Common Cents: Treasury Department Sets Out To Kill the Penny Once and for All

‘Let’s rip the waste out of our great nations budget, even if it’s a penny at a time,’ President Trump says.

AP/David Zalubowski
Freshly-made pennies sit in a bin at the U.S. Mint in Denver. AP/David Zalubowski

The penny appears to be finally in its final throes after more than two centuries in circulation, with firm plans from the American government to phase out the copper-colored currency now in the offing.

On Thursday, the Department of the Treasury announced plans to discontinue minting of the penny early next year once it runs out of blank templates used to make the coins. The de-circulation of the penny is expected to save the federal government nearly $60 million annually in material costs.

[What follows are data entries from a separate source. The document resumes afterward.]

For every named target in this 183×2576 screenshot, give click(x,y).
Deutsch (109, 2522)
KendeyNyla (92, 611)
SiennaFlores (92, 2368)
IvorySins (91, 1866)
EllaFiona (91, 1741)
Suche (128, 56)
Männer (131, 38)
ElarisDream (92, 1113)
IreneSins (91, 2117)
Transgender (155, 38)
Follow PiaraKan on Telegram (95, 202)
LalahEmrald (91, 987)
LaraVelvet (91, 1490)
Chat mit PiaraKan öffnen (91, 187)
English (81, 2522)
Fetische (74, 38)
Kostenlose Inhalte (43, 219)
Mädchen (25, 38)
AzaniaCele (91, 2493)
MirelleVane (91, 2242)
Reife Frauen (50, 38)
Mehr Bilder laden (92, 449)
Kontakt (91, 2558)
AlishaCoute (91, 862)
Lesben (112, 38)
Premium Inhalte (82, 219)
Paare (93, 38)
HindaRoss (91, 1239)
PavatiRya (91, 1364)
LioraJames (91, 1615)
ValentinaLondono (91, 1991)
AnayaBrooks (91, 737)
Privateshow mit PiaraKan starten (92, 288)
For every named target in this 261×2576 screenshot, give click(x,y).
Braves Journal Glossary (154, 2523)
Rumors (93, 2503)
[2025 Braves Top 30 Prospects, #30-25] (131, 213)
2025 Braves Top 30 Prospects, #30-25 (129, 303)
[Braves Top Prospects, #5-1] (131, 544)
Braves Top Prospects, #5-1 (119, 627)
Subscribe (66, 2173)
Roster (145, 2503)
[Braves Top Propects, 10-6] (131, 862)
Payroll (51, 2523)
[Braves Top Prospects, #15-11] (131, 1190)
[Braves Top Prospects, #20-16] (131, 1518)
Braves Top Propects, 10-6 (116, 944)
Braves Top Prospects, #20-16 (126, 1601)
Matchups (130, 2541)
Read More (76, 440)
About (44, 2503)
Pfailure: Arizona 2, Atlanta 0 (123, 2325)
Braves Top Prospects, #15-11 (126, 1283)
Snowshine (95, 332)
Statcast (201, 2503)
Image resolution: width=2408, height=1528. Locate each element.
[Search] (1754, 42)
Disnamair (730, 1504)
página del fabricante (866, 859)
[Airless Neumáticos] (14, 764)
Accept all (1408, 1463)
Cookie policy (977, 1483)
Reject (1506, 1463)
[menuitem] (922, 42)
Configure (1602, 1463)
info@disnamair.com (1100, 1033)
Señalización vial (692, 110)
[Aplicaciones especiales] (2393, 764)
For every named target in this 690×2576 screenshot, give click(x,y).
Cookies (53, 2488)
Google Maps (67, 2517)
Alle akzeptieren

“Given the cost savings to the taxpayer, this is just another example of our administration cutting waste for the American taxpayer and making the government more efficient for the American people,” a Treasury official said in a statement to Axios.

Minting the coins costs nearly 4 cents for every single penny, and the government lost more than $85 million last year producing three billion pennies. President Trump has been aiming to stop its production since returning to the White House in January.

“For far too long the United States has minted pennies which literally cost us more than 2 cents. This is so wasteful,” he said in a February post on Truth Social. “I have instructed my Secretary of the US Treasury to stop producing new pennies.”

“Let’s rip the waste out of our great nations budget, even if it’s a penny at a time,” he said.

With the cost of minting the penny being above face value for nearly 20 years, there has long been bipartisan support to take the coin out of circulation.

Congress could make Mr. Trump’s order permanent through law. But past congressional efforts to ditch it have failed. Two bipartisan bills to kill the penny permanently were introduced this year.

Senators Lee and Merkley introduced the Make Sense Not Cents Act this month. In April, Congresswoman Lisa McClain and Congressman Robert Garcia, along with Senators Lummis and Gillibrand, introduced the Common Cents Act.